5G in 2019 – are we getting past the hype?

5G
Image credit: Sergey Nivens / Shutterstock.com

Even if it wasn’t widely deployed, 5G became real in 2018. For many operators 2019 will be when they have an opportunity to truly differentiate.

North American and Asian operators were especially keen to lead in 2018 with announcements of new 5G devices and deployments. The industry race to be “first with 5G” is perhaps a bit less relevant to some consumers than it was with 4G. More significantly perhaps for industry participants, 2018 represented 5G proof in the areas of 5G broadband (eMBB) or access (FWA) with pockets of 5G-driven IoT advancement such as in Korea where operators have already used 5G to deploy various auto-industry use cases for manufacturing as well as for autonomous vehicles.

These use cases may not rock the consumer world although they may be providing some new revenue streams.

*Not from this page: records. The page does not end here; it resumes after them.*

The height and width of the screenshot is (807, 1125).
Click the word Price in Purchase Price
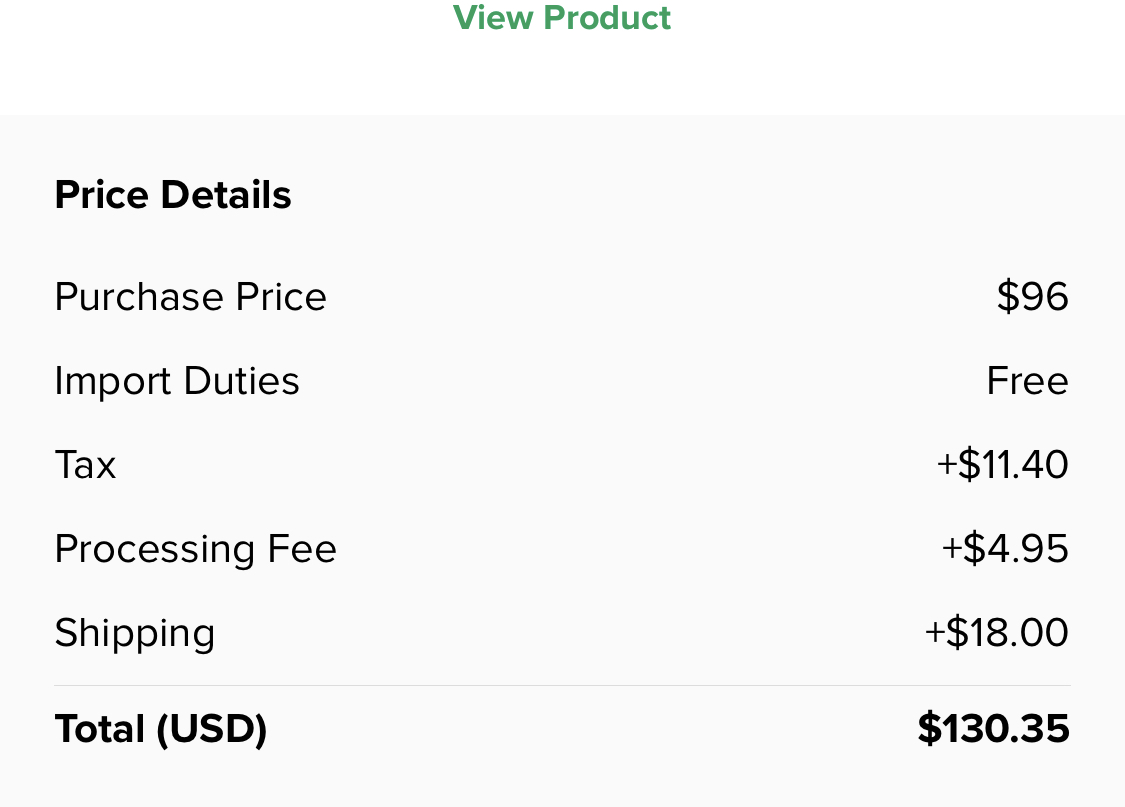(281, 297)
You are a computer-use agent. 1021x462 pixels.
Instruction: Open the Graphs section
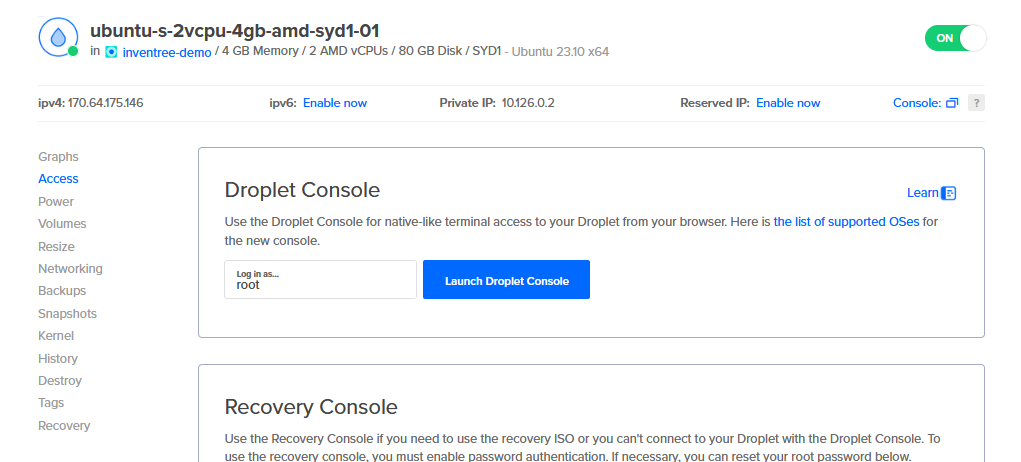pyautogui.click(x=58, y=157)
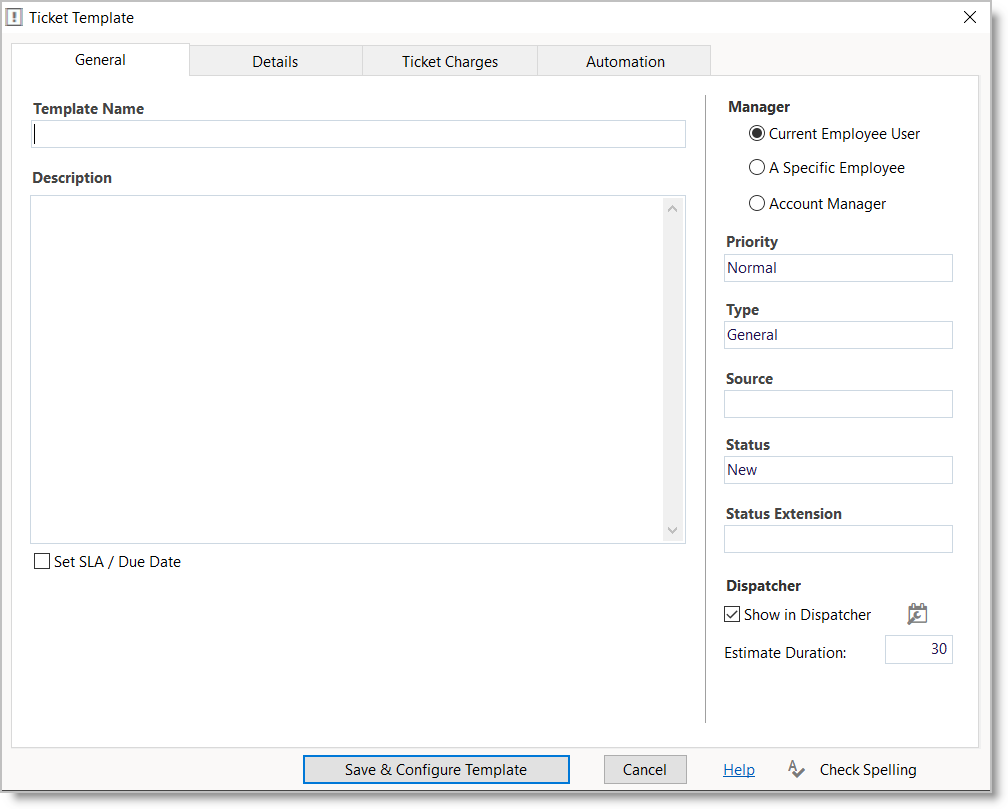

The richer 5G ecosystem provides a plethora of additional capability, including efficient IoT and network slicing not to mention more ad-hoc 3rd party partnering but risks being misunderstood by consumers amid the industry scramble simply to be “first”.

Savvy operators will do well to continue to ensure fuller understanding of what 5G really provides for consumers as well as enterprises in terms of benefits relating to latency, speed, coverage, capacity, density and devices. At the recent CES event in the US it was encouraging to see Verizon continue to take a broad approach to explaining 5G as a lot more than “another G”. 5G is no longer just about what the industry thinks. It’s about what the public and enterprises of all sizes think.

With all the industry talk of 3GPP standards and “functions” it’s also easy to forget that there are huge variations in local market dynamics that will determine both the speed of service rollouts and specific service offerings that the richer network tapestry enables. 5G will not entirely replace 4G for quite some time. Nor is 5G a “one size fits all”. What’s good for one operator may not suit another. Choosing which services to prioritise and differentiate with amongst the plethora of potential options will be determined by a combination of:

  • i) available spectrum
  • ii) competitive environment
  • iii) earlier service commitments
  • iv) device availability
  • v) broader partnerships – such as AT&T’s partnership with gaming brand Nvidia.

Upgrading the radio network is just the beginning of 5G, albeit an important one. 5G represents an opportunity to make a break from some harsh lessons of the past. Extreme flexibility in the form of “decoupling” is a key difference from 4G. Hardware has become truly decoupled from cloud-based software and the core is decoupled from whatever licensed or unlicensed radio becomes available.  The smarter core, as opposed to new radio, may just be where truer differentiation lies in 2019. The ability to more flexibly control and charge (as opposed to hacking quick fixes) for rapidly evolving services becomes more critical than ever.

Juniper Research (November 2018) expects that 5G service revenues will make up 38% of total operator billed revenues by 2025 or about $300 billion. Clearly there will be winners and losers. If 2018 was about “proof of life”, the next phase will be about differentiation and control. 2019 will surely be a critical stage in that story.